A l’appui de ces prétentions, il fait valoir que les conditions de la résiliation judiciaire sont réunies en l’absence de règlement des loyers depuis près de deux années, caractérisant des manquements graves et répétés à l’obligation essentielle visée à l’article 1728 du code civil de payer le loyer. Concernant la caution, il expose que la prétendue différence de loyer s’explique par la location d’un emplacement de parking au sein de la même résidence, de sorte qu’il n’est pas erroné. Il fait valoir que la caution était parfaitement informée de l’engagement pris, et se montre de mauvaise fois en alléguant ne pas avoir reçu le bail.
Monsieur [S] [J] et Madame [Y] [J], représentés par leur conseil, se rapportent à leurs pièces et conclusions aux termes desquelles ils demandent :
— A titre principal, de prononcer la nullité des actes de cautionnement signés par monsieur et Madame [J] et débouter Monsieur [G] de l’ensemble de ses demandes, fins et conclusions dirigées à leur encontre, outre la condamnation de ce dernier au paiement de la somme de 1200 euros au titre de l’article 700 du code de procédure civile.
— A titre subsidiaire, de condamner Monsieur [R] [D] et Madame [J] [I] à relever garantir et Monsieur [S] [J] et Madame [Y] [J] de toutes condamnations qui seraient prononcées et mises à exécution à leur encontre en qualité de caution.
A l’appui de leur demande de nullité, ils soulèvent des irrégularités au regard de l’article 22-1 de la loi du 6 juillet 1989, en sa version applicable à la date de signature des actes de caution, à savoir l’absence de remise du contrat de bail au moment de la signature de l’acte de cautionnement ainsi que la différence entre les loyers mentionnées sur ledit acte et la bail, ces formalités destinés à permettre à la caution de mesure son engagement étant prescrites à peine de nullité.
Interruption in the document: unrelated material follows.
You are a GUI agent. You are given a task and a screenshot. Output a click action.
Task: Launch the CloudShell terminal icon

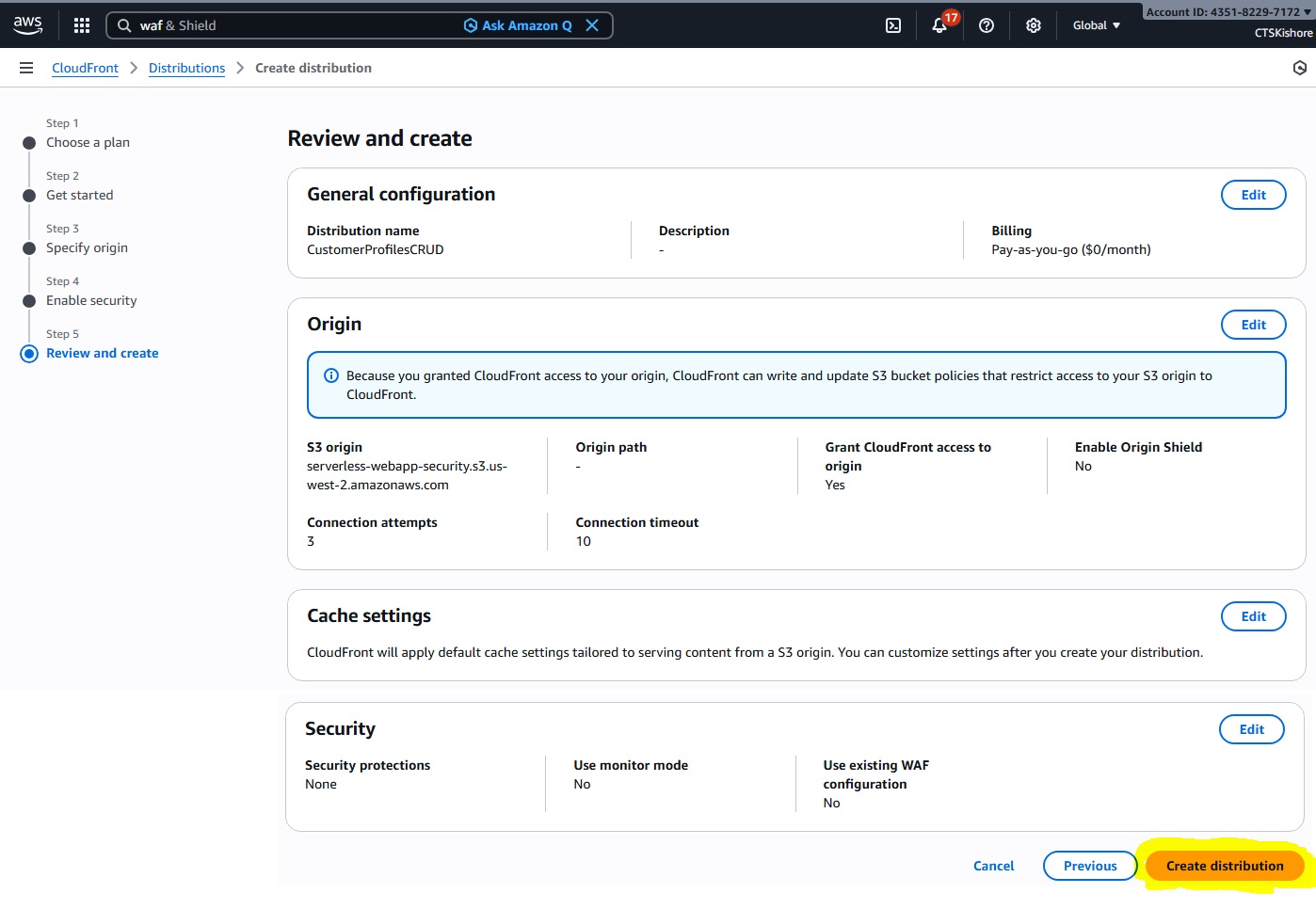point(893,25)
Ils font également valoir que la signature de ces actes a été réalisée sous la pression de leur fille, celle-ci étant enceinte à ce moment là.
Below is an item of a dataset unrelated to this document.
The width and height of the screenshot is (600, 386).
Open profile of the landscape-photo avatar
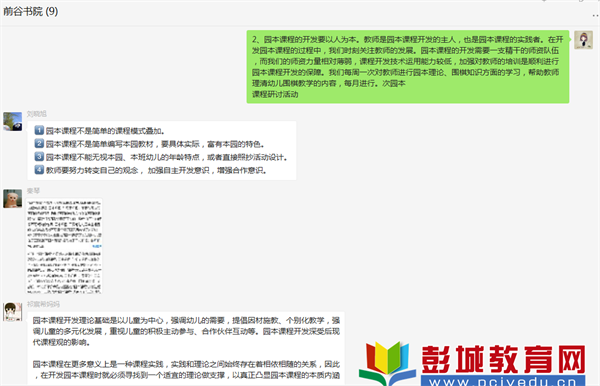13,122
Monsieur [R] [D] et Madame [J] [I] comparaissent en personne se rapportent à leur écritures (mémoire du 28 août 2025) aux termes desquelles ils demandent au tribunal de :
— Constater que la procédure n’a pas été pleinement contradictoire, les cautions n’ayant pas communiqué leurs conclusions
A titre principal :
— Ne pas ordonner l’expulsion, au regard de l’exceptionnelle dureté qu’elle représenterait pour
leur famille, en application de l’article L412-3 et L412-4 du Code des procédure d’exécution
A titre subsidiaire, si la résiliation et l’expulsion étaient ordonnées, leur accorder un délai de grâce le pus long possible (jusqu’à trois années)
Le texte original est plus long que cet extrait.